Analysis from the Wales Governance Centre has shown that Wales would be better off if we kept this money in Wales.
We could also then finally implement Plaid Cymru’s policy of cutting VAT for the tourism sector, boosting the economy and boosting jobs across all parts of Wales.
The same applies to Income Tax and Corporation Tax as well as Air Passenger Duty.
We shouldn’t accept a situation whereby the British Government prevents the Welsh Government from making our country competitive because it would damage England’s interests.
That’s not how a mature, union of countries works – that is how an oppressive, rejected system of Westminster-rule works.
It’s not just Plaid Cymru making these calls. The Institute for Public Policy Research (IPPR) said in September this year that the only way to fix the geographical inequality across the UK is through a major package of financial devolution, empowering the member countries of the UK.

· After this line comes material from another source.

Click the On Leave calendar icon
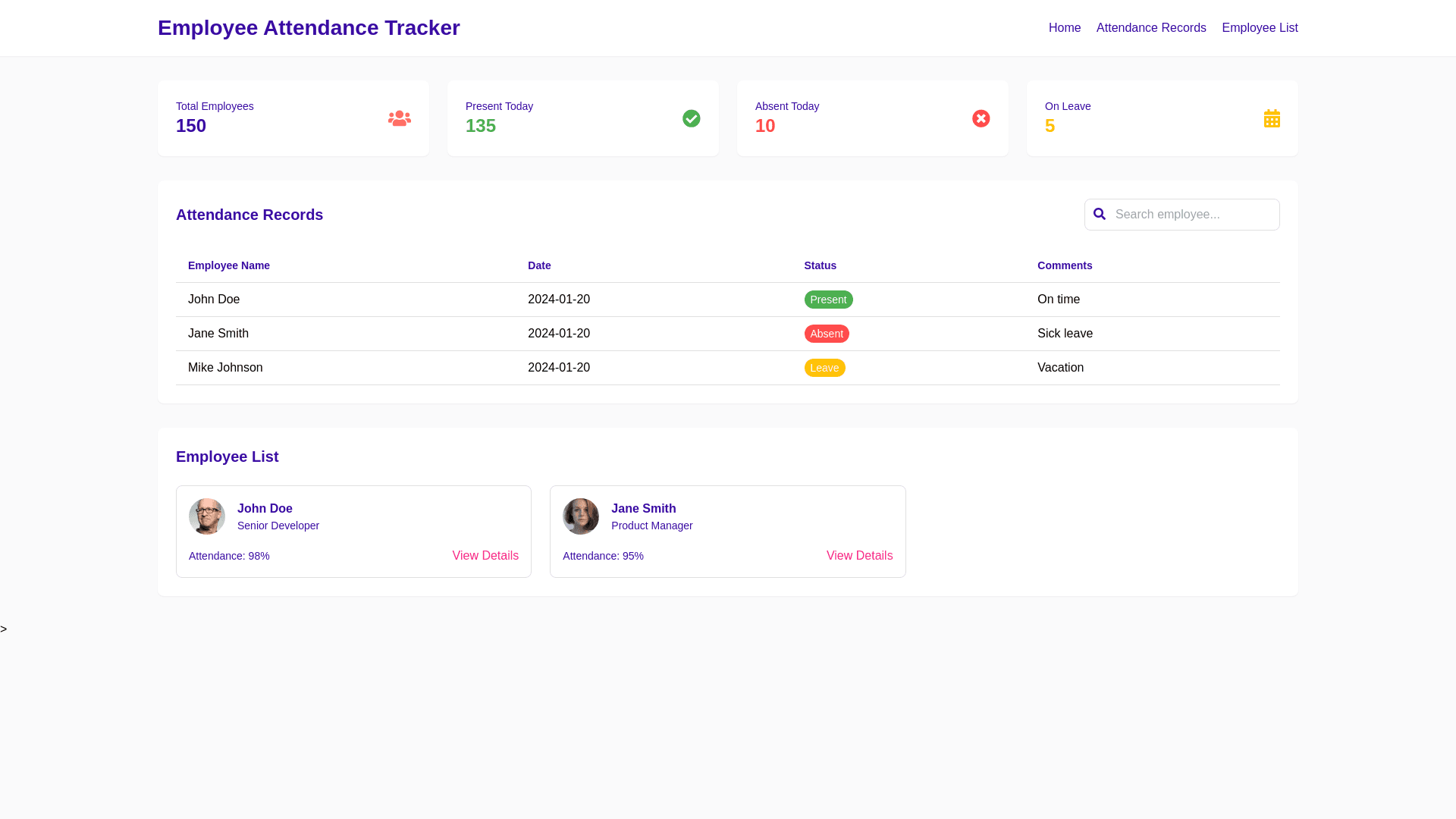Viewport: 1456px width, 819px height. [1272, 118]
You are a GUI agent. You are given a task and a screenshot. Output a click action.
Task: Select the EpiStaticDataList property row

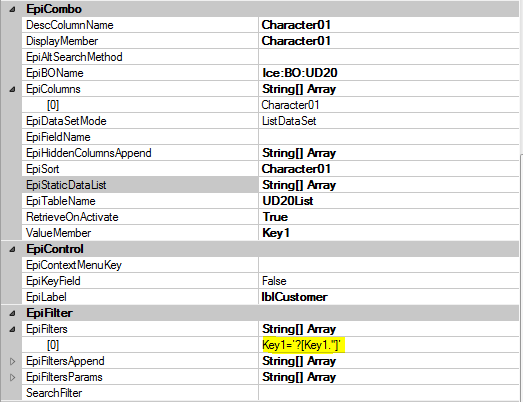point(271,185)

Plaid Cymru’s alternative budget calls for these tools so that we can stop asking for help and instead start helping ourselves.
Our proposals also focus on UK-wide measures that the British Government could easily adopt themselves such as:
- Committing to including with every new policy announcement an impact assessment on how the policy will affect women
- A fuel duty regulator to ensure fuel prices remain stable and affordable in urban and rural areas
- The publication of Brexit impact assessments, allowing the public and businesses to understand exactly how the British Government’s proposals will affect them
- And abandoning the indefensible cut to Corporation Tax which will cost the public £2.6 billion a year by 2020/21.
The Chancellor has an opportunity tomorrow to change course, away from the failed agenda of cutting spending, towards a programme of investment, focussed on those areas that need it most.
He must remember that his job is to deliver for all four countries in the UK, not just his own.
Unless we see a dramatic change of tact from the Chancellor tomorrow, with major investment in all UK countries, with a clear intention of spreading economic growth, we in Wales must begin to change our tact instead and stop asking for help, and demand the tools to help ourselves instead.